**STORED ROWS:**
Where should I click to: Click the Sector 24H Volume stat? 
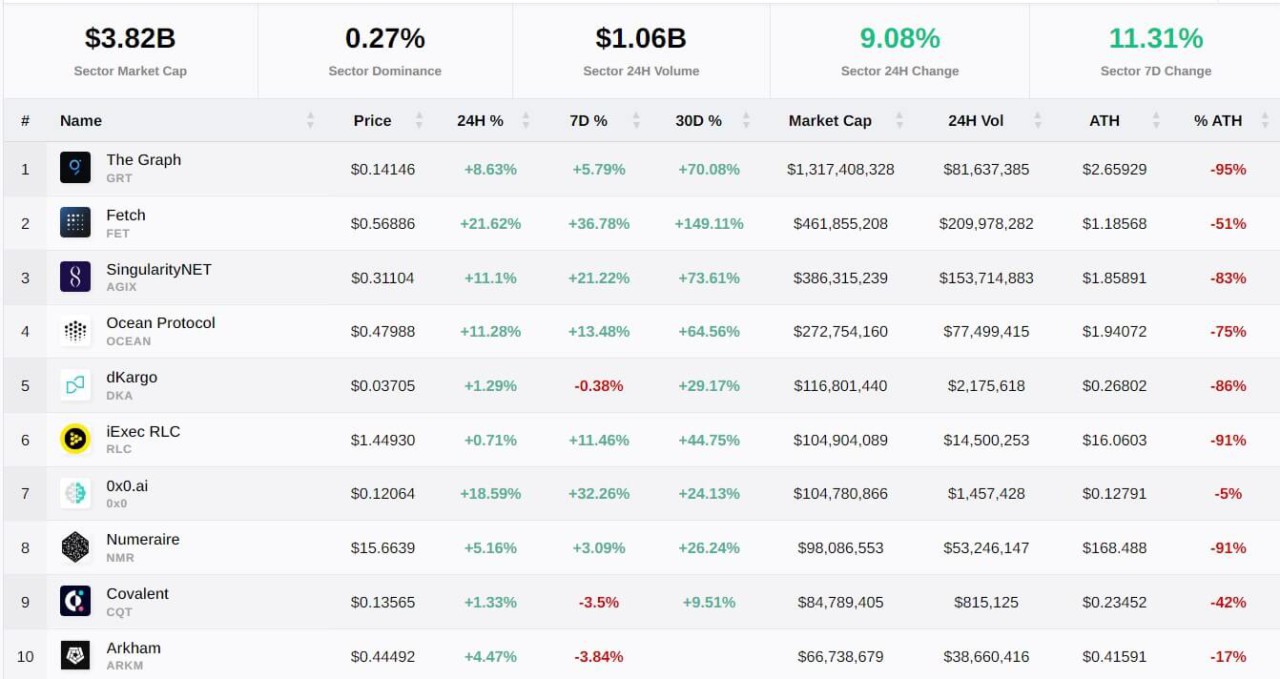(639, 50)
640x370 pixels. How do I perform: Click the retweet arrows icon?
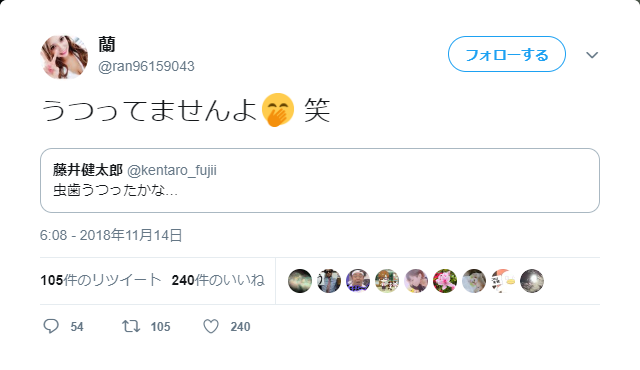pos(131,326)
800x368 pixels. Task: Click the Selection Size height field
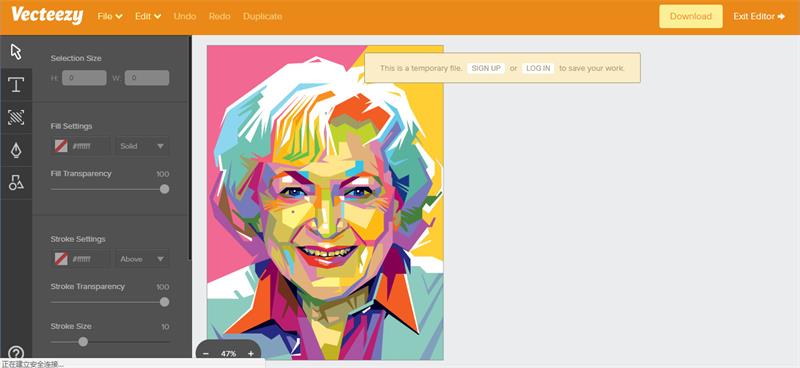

**CHALLENGE:** Copy the material above line for line, leaving out the pictures.

**RESPONSE BELOW:**
Where should I click to: Click the Sector 24H Volume stat? 
(639, 50)
640x370 pixels. How do I perform: Click the retweet arrows icon?
pos(131,326)
800x368 pixels. Task: Click the Selection Size height field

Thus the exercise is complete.